Extract –

I know I have addressed this issue before about not presuming to know about other life’s until you have actually walked in their shoes. And in 9 out of 10 of those situations we will never walk in those shoes... Maybe that is why the Bible is so clear on the judgment issue and strongly favors forgiveness for all, of all, in all.
Just thought I'd throw that out there today for all of you to mull around a bit. What each of us does with such thoughts is probably a very personal matter and between our creator and self.
Then the other matter I was drawn toward is the fact that I have had little to say on the whole Secret subject of late. Since the title of my blog is directly in correlation to such matters, I thought perhaps I may be a bit behind in bringing it up again.
It isn't that some days I choose to live by it, believe in it or apply it to my life and other days I simply blow it off. No, I do believe it as it is, as I have said many times before, "Biblically based". I apply it whenever, however and in any way I can, as often as I can remember to do so.

Given data –
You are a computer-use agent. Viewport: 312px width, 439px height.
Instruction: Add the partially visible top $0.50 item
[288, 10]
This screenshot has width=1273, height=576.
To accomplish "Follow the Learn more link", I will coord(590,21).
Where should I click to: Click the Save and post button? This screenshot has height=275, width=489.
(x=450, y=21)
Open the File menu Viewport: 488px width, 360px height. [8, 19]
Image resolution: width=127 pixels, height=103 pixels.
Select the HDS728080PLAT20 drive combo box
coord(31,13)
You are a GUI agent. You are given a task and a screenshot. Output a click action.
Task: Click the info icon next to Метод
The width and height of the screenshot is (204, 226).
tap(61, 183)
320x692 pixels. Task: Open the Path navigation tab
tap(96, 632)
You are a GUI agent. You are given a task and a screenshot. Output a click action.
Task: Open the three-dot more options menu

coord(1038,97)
--
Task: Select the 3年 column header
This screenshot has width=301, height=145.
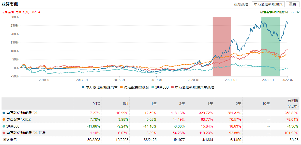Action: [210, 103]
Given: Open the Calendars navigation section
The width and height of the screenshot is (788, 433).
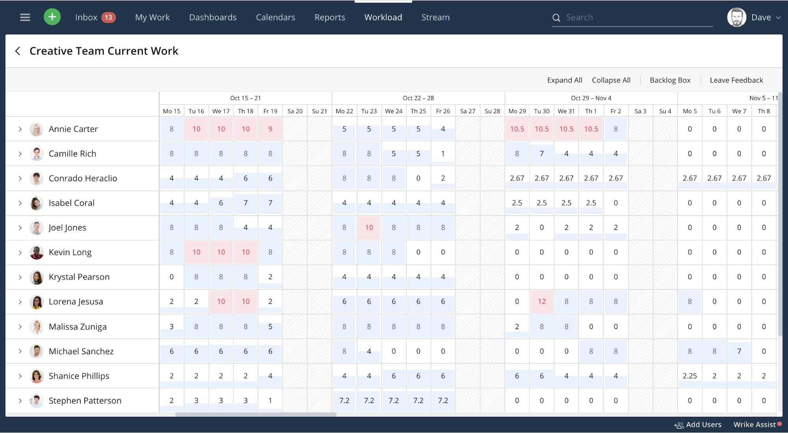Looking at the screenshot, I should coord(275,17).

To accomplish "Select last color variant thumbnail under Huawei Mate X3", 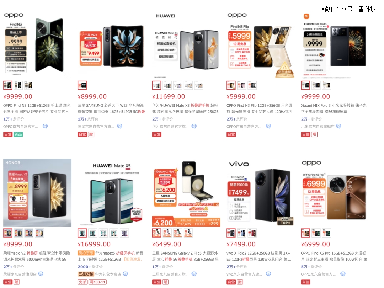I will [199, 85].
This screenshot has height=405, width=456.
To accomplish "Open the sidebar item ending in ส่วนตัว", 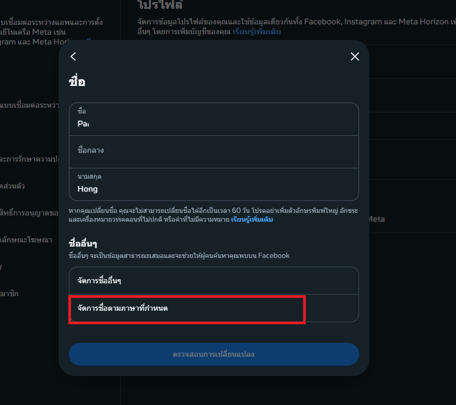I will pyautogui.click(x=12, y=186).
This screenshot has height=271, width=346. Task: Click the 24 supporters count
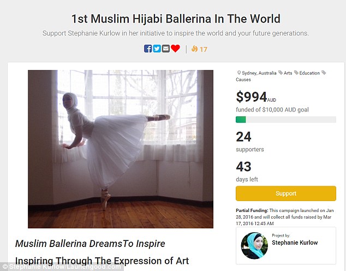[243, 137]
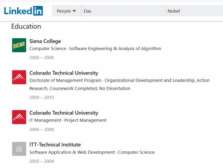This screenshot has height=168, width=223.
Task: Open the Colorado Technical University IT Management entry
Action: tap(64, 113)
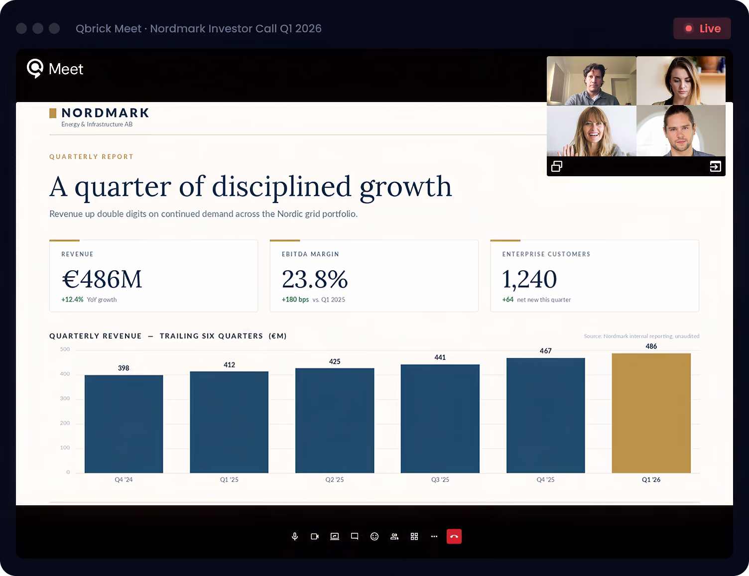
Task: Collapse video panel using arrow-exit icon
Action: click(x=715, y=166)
==
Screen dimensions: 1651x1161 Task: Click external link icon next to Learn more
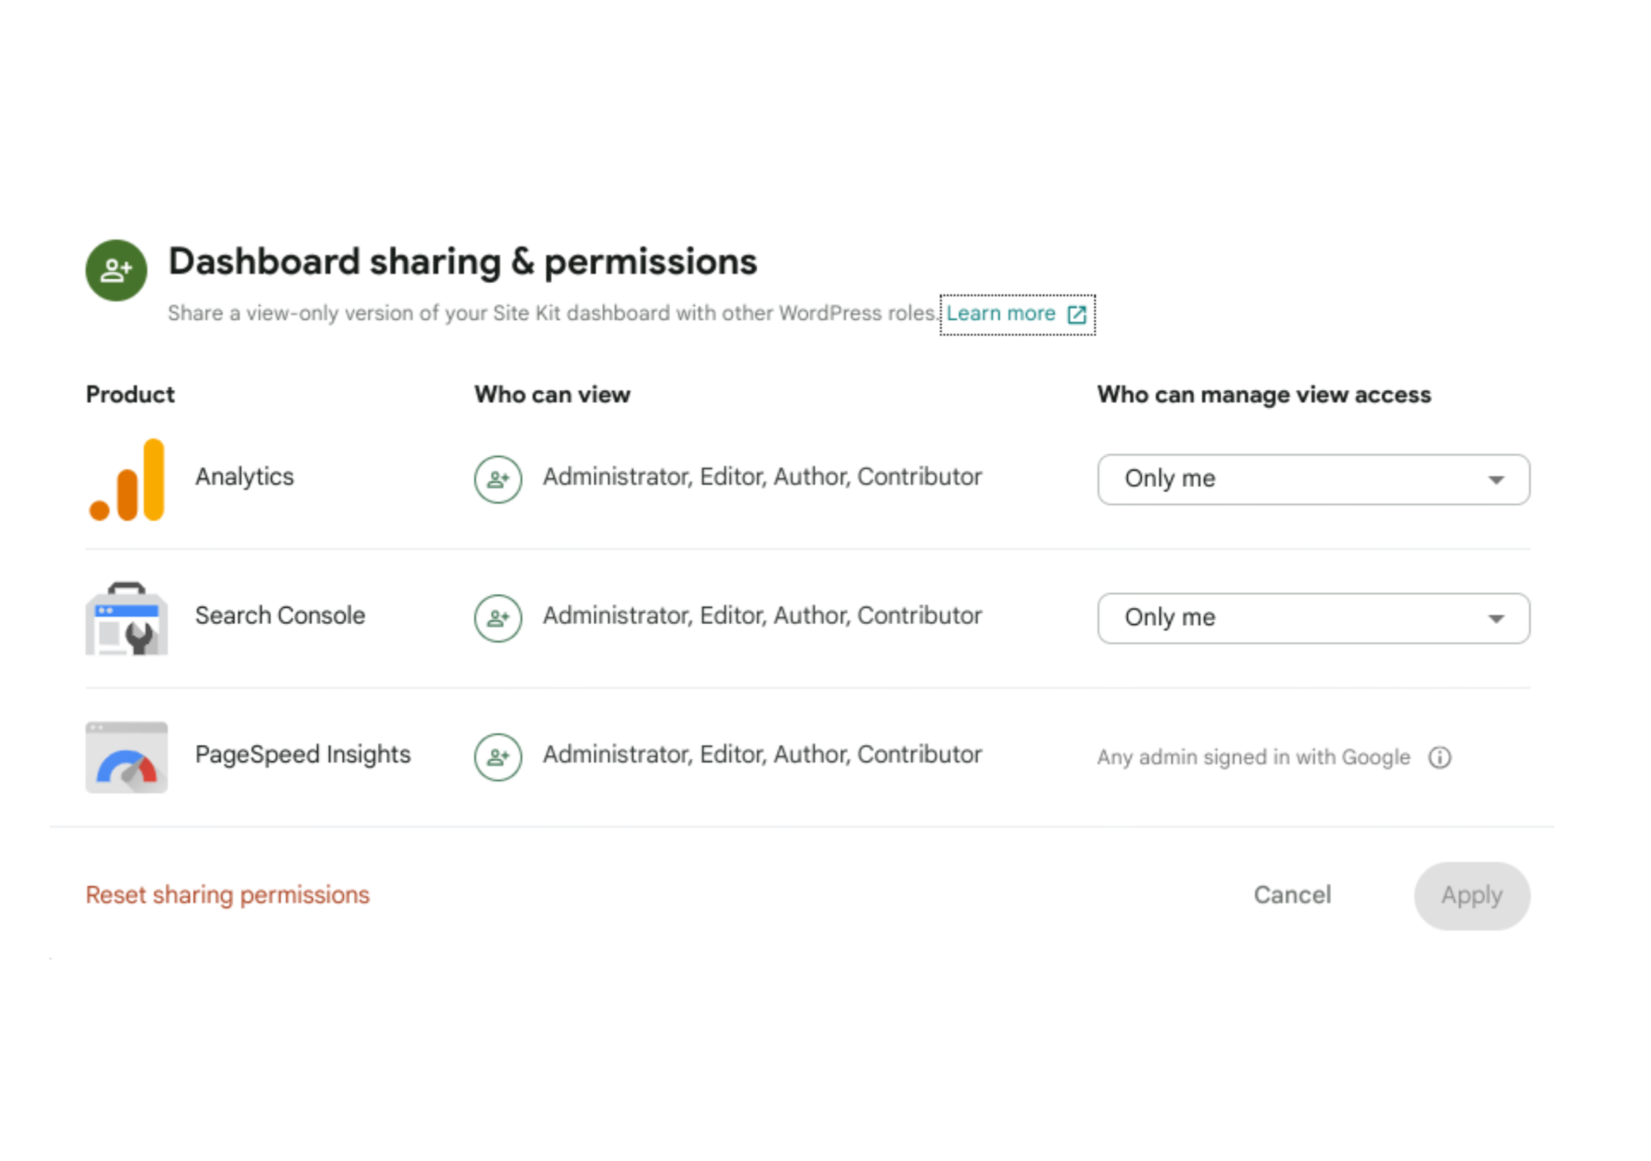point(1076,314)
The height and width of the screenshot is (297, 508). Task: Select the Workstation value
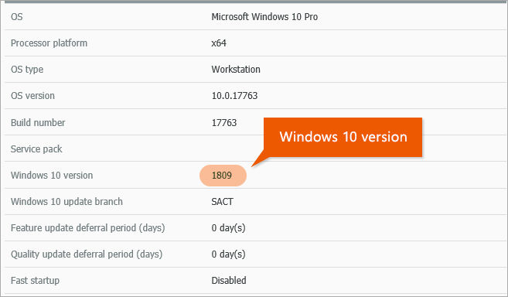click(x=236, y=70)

Things to do –
1 – Retype the blog post about judgment and the Secret word for word.
2 – In the records, take the lines starting at the one containing "You are a computer-use" and ending at the one containing "Open the File", and write them out again with "screenshot" replaced by "image". Change nothing else, and give only those lines.

Exercise results –
1 –
I know I have addressed this issue before about not presuming to know about other life’s until you have actually walked in their shoes. And in 9 out of 10 of those situations we will never walk in those shoes... Maybe that is why the Bible is so clear on the judgment issue and strongly favors forgiveness for all, of all, in all.
Just thought I'd throw that out there today for all of you to mull around a bit. What each of us does with such thoughts is probably a very personal matter and between our creator and self.
Then the other matter I was drawn toward is the fact that I have had little to say on the whole Secret subject of late. Since the title of my blog is directly in correlation to such matters, I thought perhaps I may be a bit behind in bringing it up again.
It isn't that some days I choose to live by it, believe in it or apply it to my life and other days I simply blow it off. No, I do believe it as it is, as I have said many times before, "Biblically based". I apply it whenever, however and in any way I can, as often as I can remember to do so.

2 –
You are a computer-use agent. Viewport: 312px width, 439px height.
Instruction: Add the partially visible top $0.50 item
[288, 10]
This image has width=1273, height=576.
To accomplish "Follow the Learn more link", I will coord(590,21).
Where should I click to: Click the Save and post button? This image has height=275, width=489.
(x=450, y=21)
Open the File menu Viewport: 488px width, 360px height. [8, 19]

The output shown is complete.